▶ Task to carry out:
Of the lines below, copy those that hold the word "agent".

Collected data entries
= = = =

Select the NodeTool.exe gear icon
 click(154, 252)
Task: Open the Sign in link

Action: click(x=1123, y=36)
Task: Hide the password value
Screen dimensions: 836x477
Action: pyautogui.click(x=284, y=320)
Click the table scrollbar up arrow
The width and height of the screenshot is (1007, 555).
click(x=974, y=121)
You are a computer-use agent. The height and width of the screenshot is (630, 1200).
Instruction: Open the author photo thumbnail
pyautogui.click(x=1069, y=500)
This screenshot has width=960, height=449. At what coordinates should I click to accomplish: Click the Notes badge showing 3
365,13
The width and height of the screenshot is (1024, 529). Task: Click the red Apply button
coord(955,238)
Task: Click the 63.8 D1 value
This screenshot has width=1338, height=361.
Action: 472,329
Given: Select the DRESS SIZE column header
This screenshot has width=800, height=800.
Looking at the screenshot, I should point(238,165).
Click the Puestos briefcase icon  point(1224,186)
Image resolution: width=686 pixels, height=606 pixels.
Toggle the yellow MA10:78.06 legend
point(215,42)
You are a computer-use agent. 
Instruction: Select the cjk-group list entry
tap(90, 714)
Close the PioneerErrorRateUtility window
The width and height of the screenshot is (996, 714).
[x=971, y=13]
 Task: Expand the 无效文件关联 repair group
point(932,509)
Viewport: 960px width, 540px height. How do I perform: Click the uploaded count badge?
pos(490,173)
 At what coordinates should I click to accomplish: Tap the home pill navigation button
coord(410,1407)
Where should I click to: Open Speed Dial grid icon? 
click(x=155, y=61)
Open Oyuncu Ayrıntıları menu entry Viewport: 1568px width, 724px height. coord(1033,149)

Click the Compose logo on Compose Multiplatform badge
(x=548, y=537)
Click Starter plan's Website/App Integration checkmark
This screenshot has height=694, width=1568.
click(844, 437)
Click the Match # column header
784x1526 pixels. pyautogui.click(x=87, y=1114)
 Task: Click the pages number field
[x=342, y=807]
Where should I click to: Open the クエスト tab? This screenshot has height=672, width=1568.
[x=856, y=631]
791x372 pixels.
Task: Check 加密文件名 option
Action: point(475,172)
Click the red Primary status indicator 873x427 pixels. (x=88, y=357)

= = = =

▶ Exercise output:
You are a computer-use agent. The height and width of the screenshot is (630, 1200).
You are a computer-use agent. 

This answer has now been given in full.